= Goal =
Starting at the line that has "Task: Click the" and going through the end of the records, swap "highlighted" for "underlined" and write those lines out again with everything else unchanged. Leave the pictures out of your answer.

(Saved data entries)
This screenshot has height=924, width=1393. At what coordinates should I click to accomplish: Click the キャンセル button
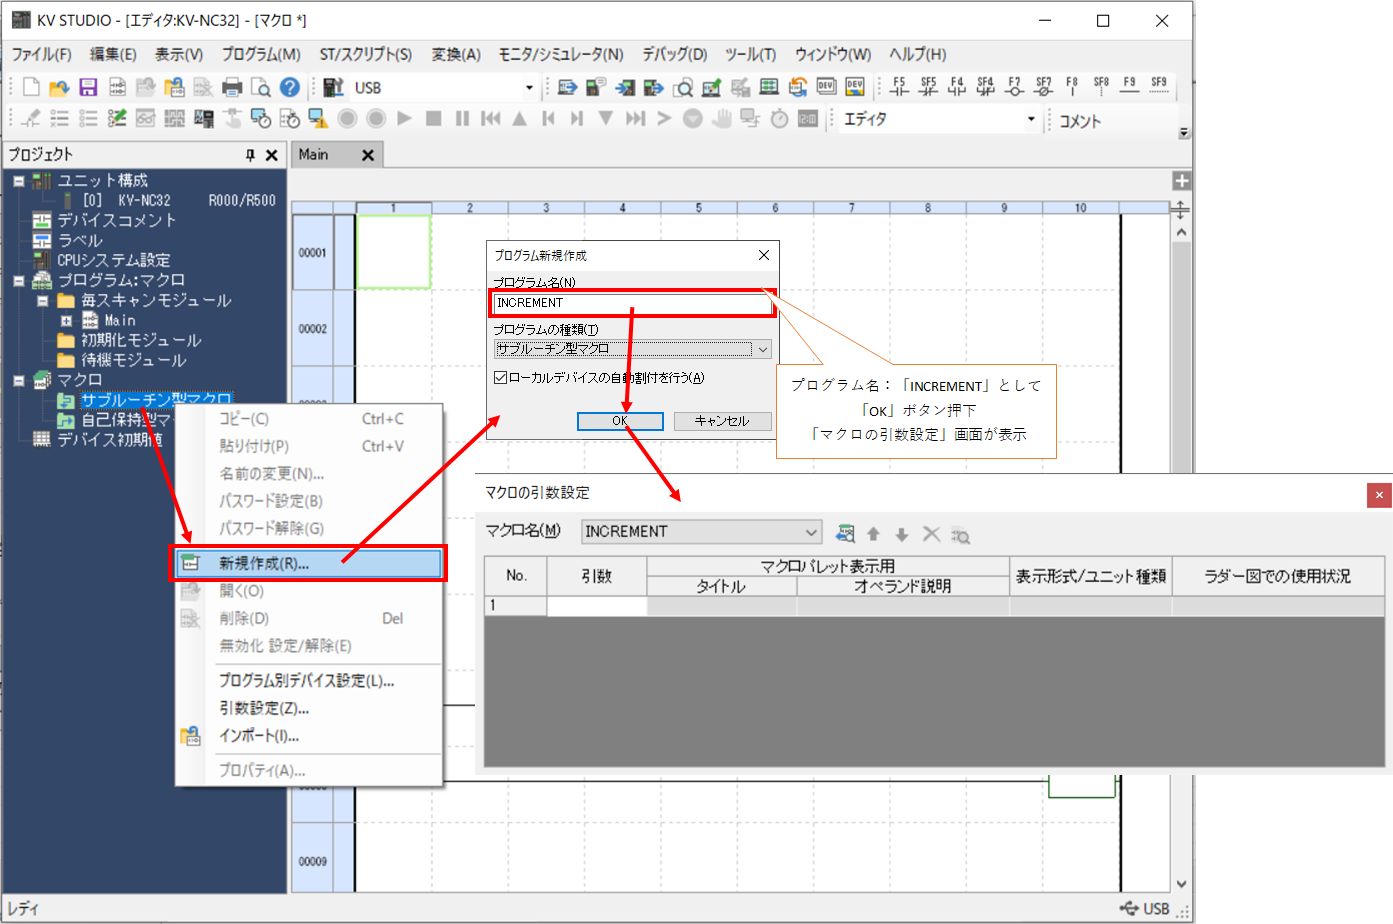click(x=722, y=421)
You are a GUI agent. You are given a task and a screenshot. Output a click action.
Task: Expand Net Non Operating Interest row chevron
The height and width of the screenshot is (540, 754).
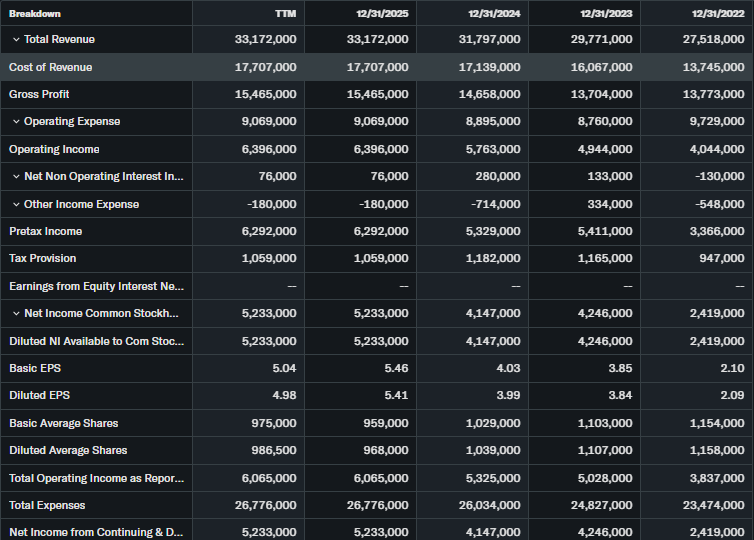click(16, 176)
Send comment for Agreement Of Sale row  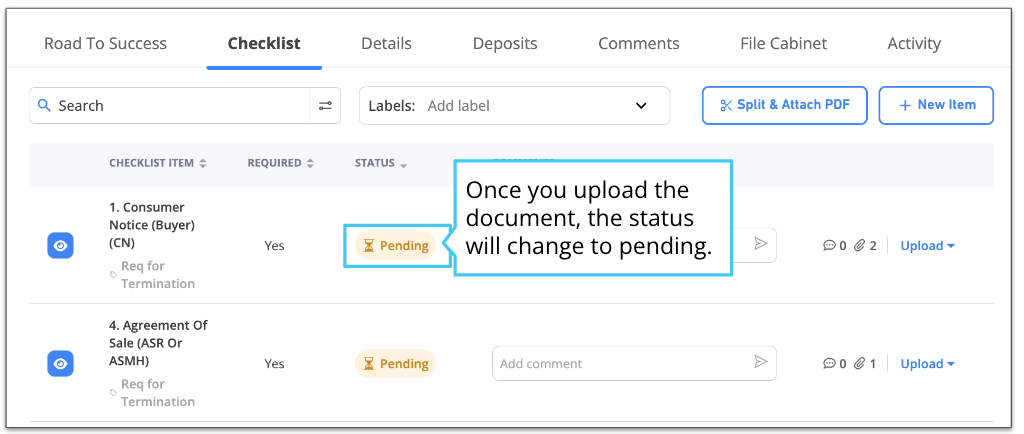pyautogui.click(x=760, y=362)
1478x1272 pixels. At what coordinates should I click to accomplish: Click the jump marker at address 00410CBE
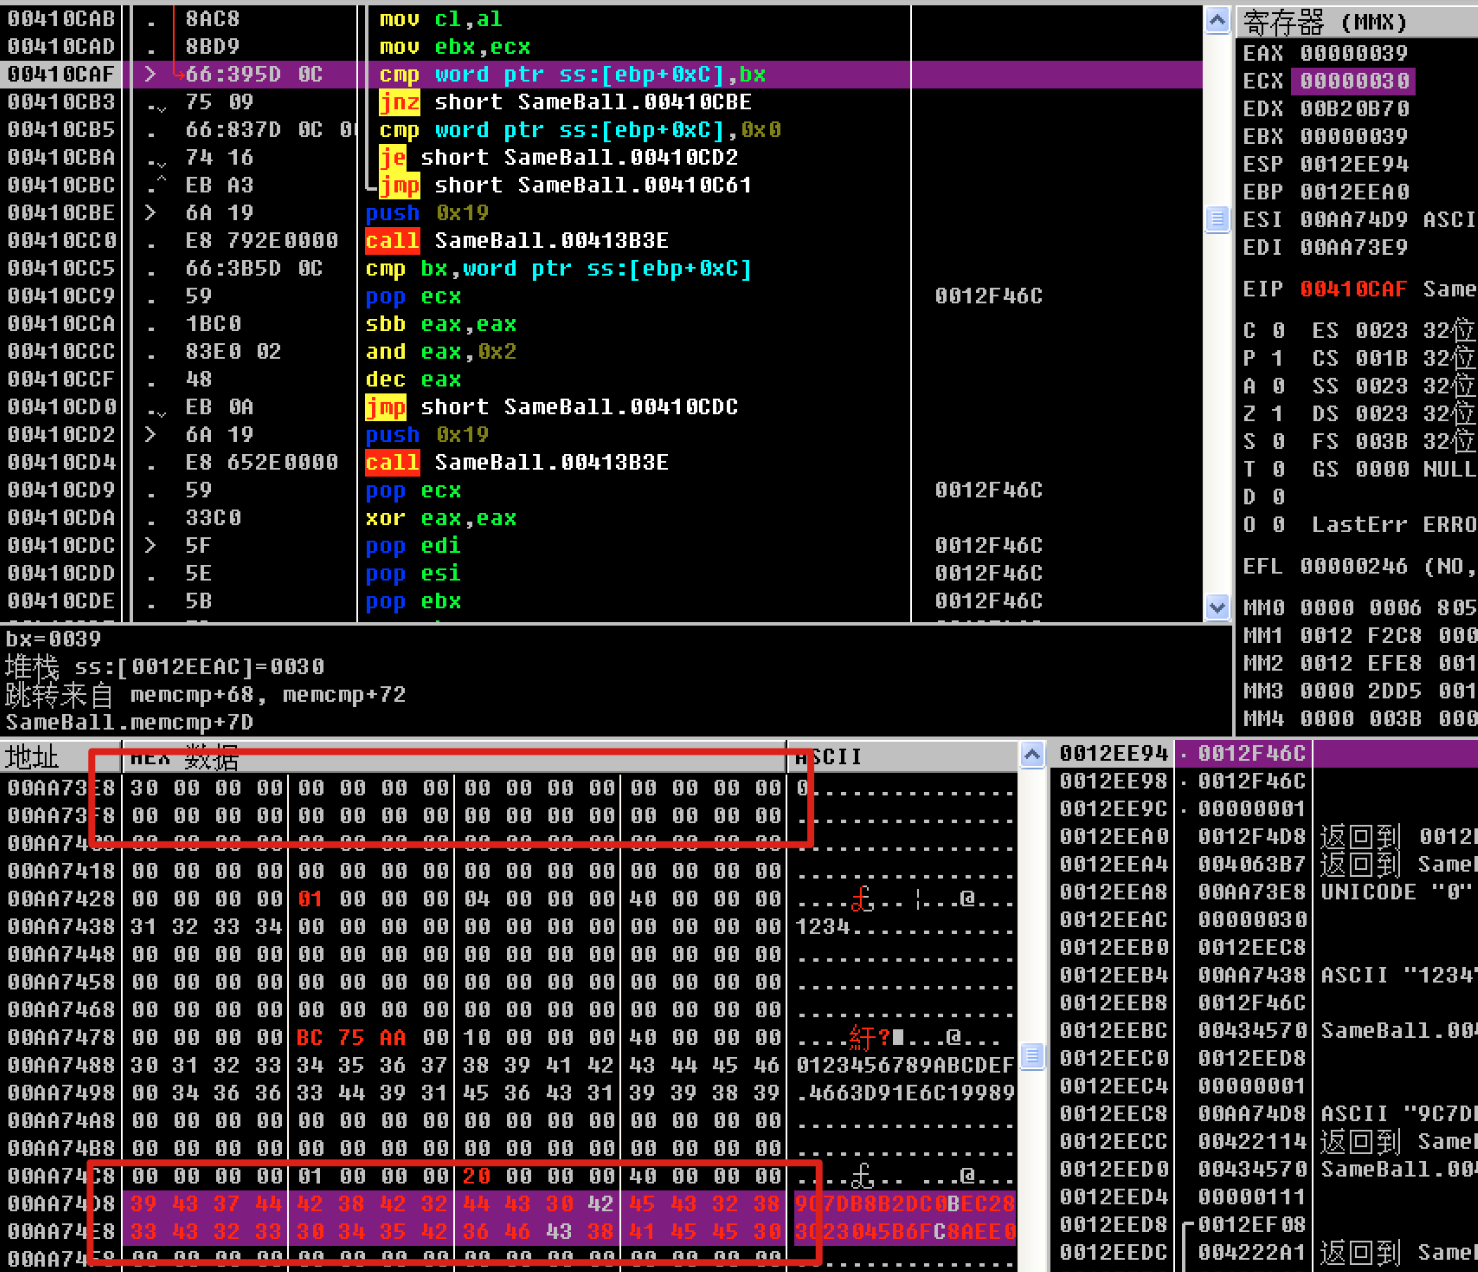[151, 213]
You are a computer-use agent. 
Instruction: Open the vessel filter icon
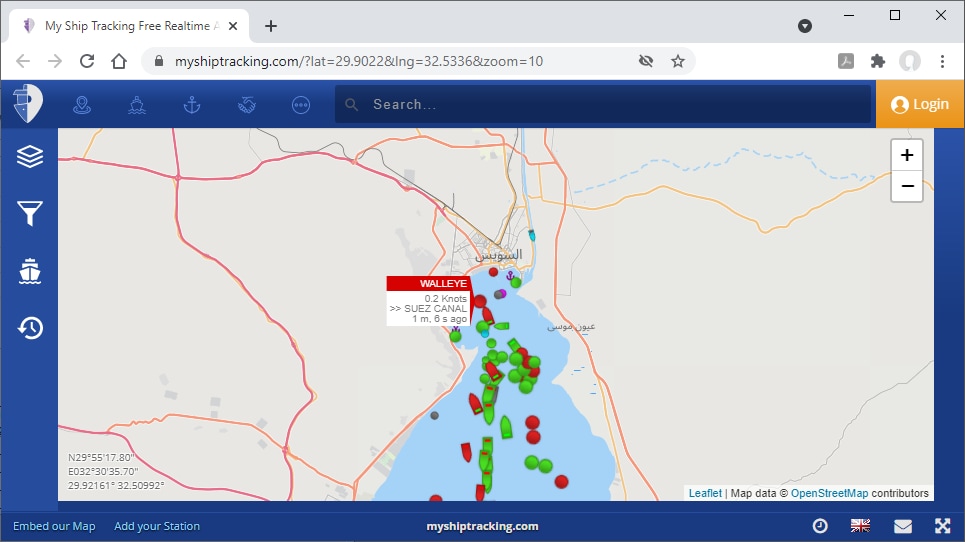[x=30, y=212]
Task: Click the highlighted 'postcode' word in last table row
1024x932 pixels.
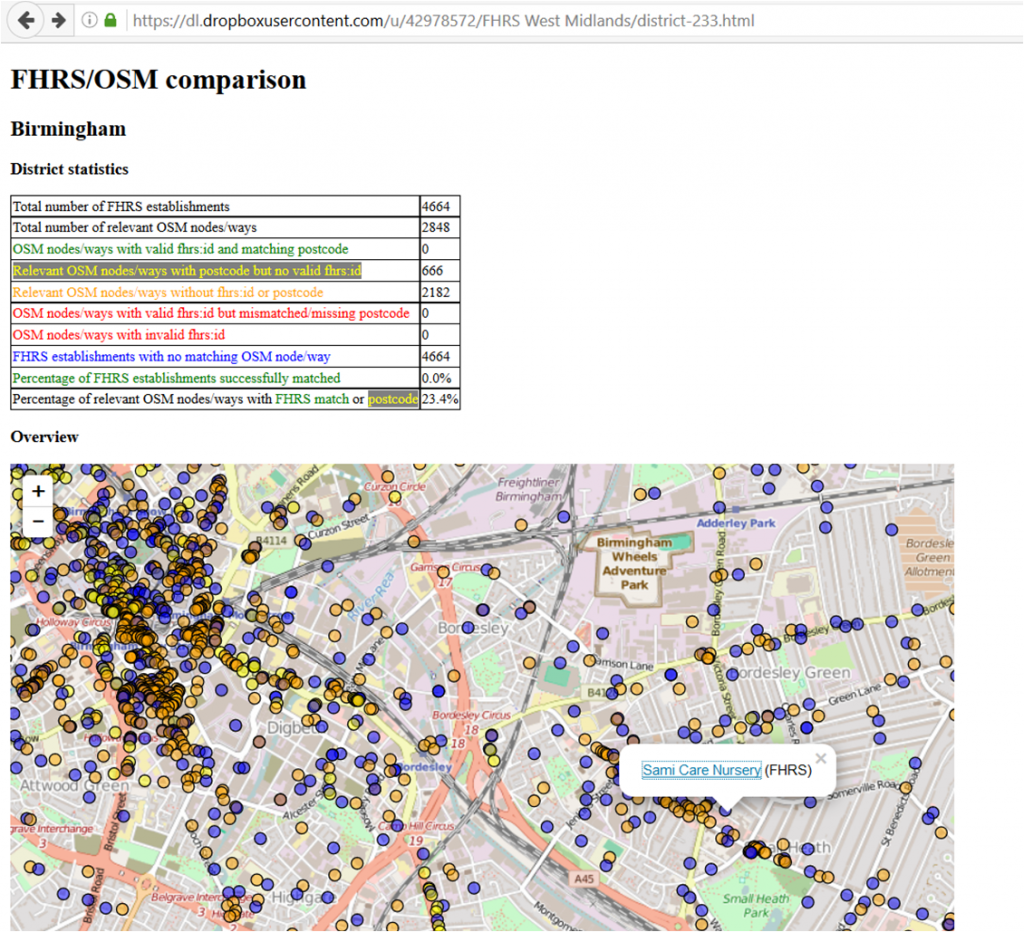Action: (393, 399)
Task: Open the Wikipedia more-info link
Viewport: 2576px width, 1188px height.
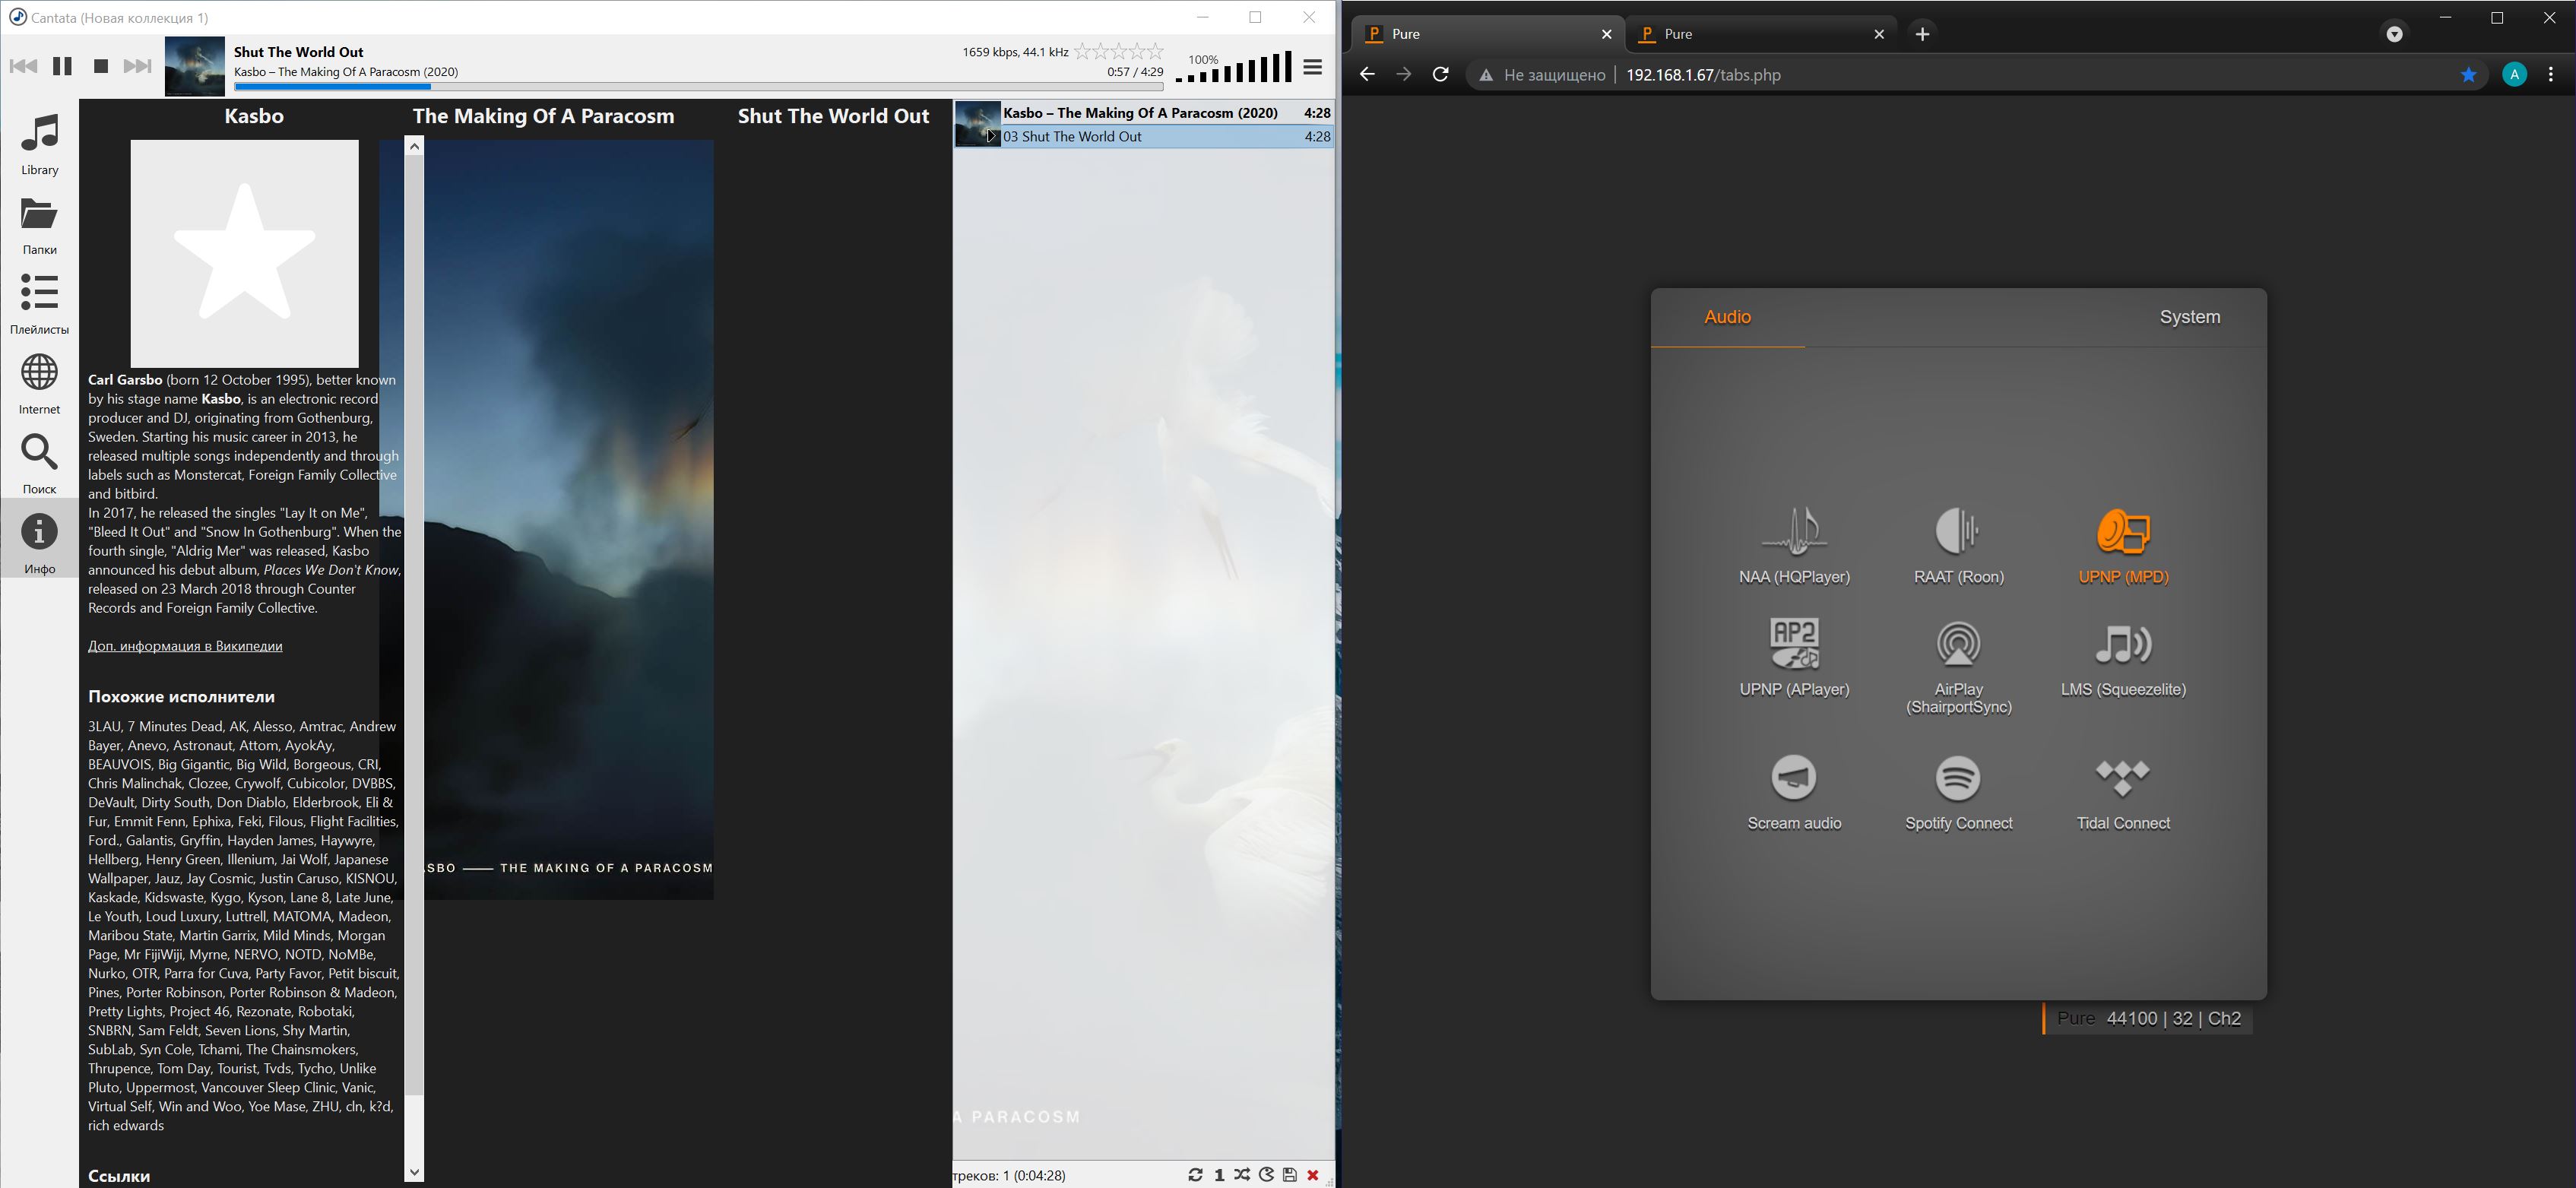Action: 185,646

= Task response =
Task: Click the underlined 'postcode' word in last table row
1024x932 pixels.
Action: (393, 399)
Task: Open the Wikipedia more-info link
Viewport: 2576px width, 1188px height.
Action: 185,646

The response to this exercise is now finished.